> _Texto de apoio_:
========================================

HISTÓRIA COMO HISTÓRIA DA LIBERDADE
História como história da liberdade
foi escrito em 1938, quando o mundo ocidental, às vésperas
dos horrores da Segunda Guerra, parecia guiado por forças
cegas e avassaladoras. Uma resenha publicada naquele ano sublinhava
a importância de duas convicções do autor, o
filósofo, crítico e historiador italiano Benedetto
Croce (1866-1952): a de que a evolução do homem era
marcada pela aparição constante de novas potencialidades
rumo à emancipação, e a de que a tarefa dos
historiadores é, justamente, a de apontá-las e interpretá-las,
de forma a escrever a história do homem como a história
da liberdade. Mesmo nos tempos mais sombrios e cruéis, afirmava
ele, a liberdade sempre está presente como horizonte, nos
versos dos poetas e nas idéias dos pensadores.
Croce já era então o consagrado
escritor da Estética, de 1902, obra que marcou intelectuais
como John Dewey e R. G. Collingwood, e cuja influência se
estende até os dias de hoje pela importância que atribui
à intuição no processo de criação
artística. O ato criador, para ele, é sempre de caráter
particular, expressão absoluta do gênio individual.
Por sua vez, a história, tal como a concebe, é a encarnação
individual da humanidade; da mesma forma, enxerga no liberalismo
político a personificação do individualismo
aristocrático que representa o auge da emancipação
do homem. Otto Maria Carpeaux sintetizou: “Para Croce, o liberalismo
não é um partido nem um programa, mas uma idéia-diretriz
da história”.
De filósofo do belo Croce se converteu
em intérprete do embate entre as forças morais e ideológicas
da humanidade. Em todos os aspectos de seu sistema filosófico,
mostra-se um firme defensor do individualismo, no qual identificava
a forma mais sublime da Europa do século XIX. Na última
fase de sua rica investigação intelectual, porém,
ele se concentrou numa única preocupação: a
posição da filosofia frente à história,
concebida como idéia e ação, teoria e prática
– o que resulta numa reflexão sobre os laços
entre ética e política. Croce entendia que a velha
filosofia tinha morrido, e que o moderno pensamento da humanidade
aproximava a filosofia da história – um desdobramento
das obras de Vico, Kant e Hegel – e a ética da política.
Uma de suas premissas neste livro que a Topbooks
lança agora no Brasil, em convênio com o Liberty Fund,
é que qualquer julgamento está historicamente determinado,
ou seja, decorre de uma necessidade lógica da experiência
vivida. Não se trata de simples determinismo histórico,
a doutrina segundo a qual os acontecimentos são conseqüência
necessária de um movimento dialético, numa longa cadeia
de causas e efeitos – e que, devido às idéias
de Hegel e Marx, tanta influência exerceu sobre os movimentos
sociais do século XIX. Croce está mais interessado
em aplicar uma teoria moral à escrita da história,
já que qualquer julgamento moral pressupõe a existência
dessa história.

========================================

> _Material reunido_:
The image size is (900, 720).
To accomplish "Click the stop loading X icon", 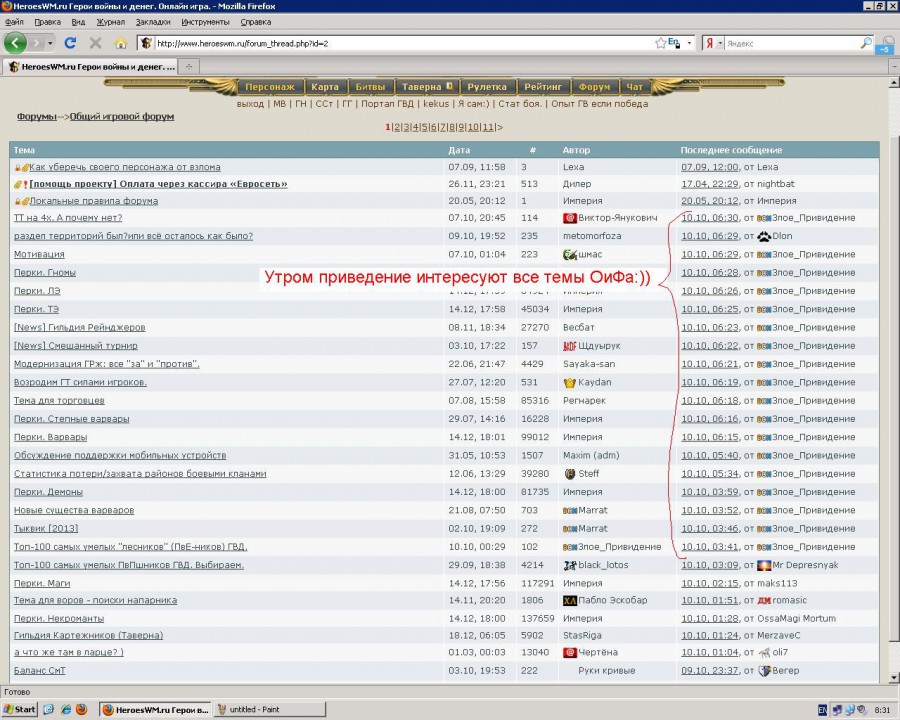I will pyautogui.click(x=96, y=43).
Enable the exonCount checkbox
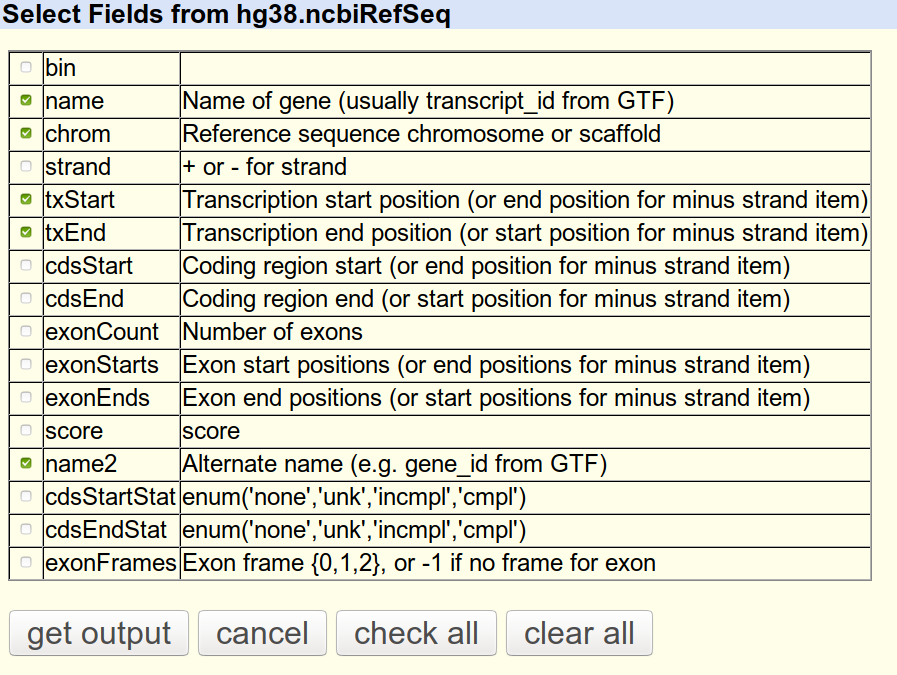This screenshot has height=675, width=897. pos(26,332)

========================================

> _Atividades propostas_:
a) Responda, com base no texto sobre Croce:
(i) Em que ano foi escrito História como história da liberdade?
(ii) De que ano é a Estética?
(iii) Em convênio com que instituição a Topbooks lança o livro no Brasil?
b) Transcreva o texto sobre Croce a partir das palavras "Uma de suas" e pare depois de "dessa história.", chamando de "juízo" o que ali se denomina "julgamento".
O material não guarda relação com o texto sobre Croce.

> _Respostas das atividades_:
a)
(i) Em 1938.
(ii) De 1902.
(iii) Com o Liberty Fund.

b)
Uma de suas premissas neste livro que a Topbooks
lança agora no Brasil, em convênio com o Liberty Fund,
é que qualquer juízo está historicamente determinado,
ou seja, decorre de uma necessidade lógica da experiência
vivida. Não se trata de simples determinismo histórico,
a doutrina segundo a qual os acontecimentos são conseqüência
necessária de um movimento dialético, numa longa cadeia
de causas e efeitos – e que, devido às idéias
de Hegel e Marx, tanta influência exerceu sobre os movimentos
sociais do século XIX. Croce está mais interessado
em aplicar uma teoria moral à escrita da história,
já que qualquer juízo moral pressupõe a existência
dessa história.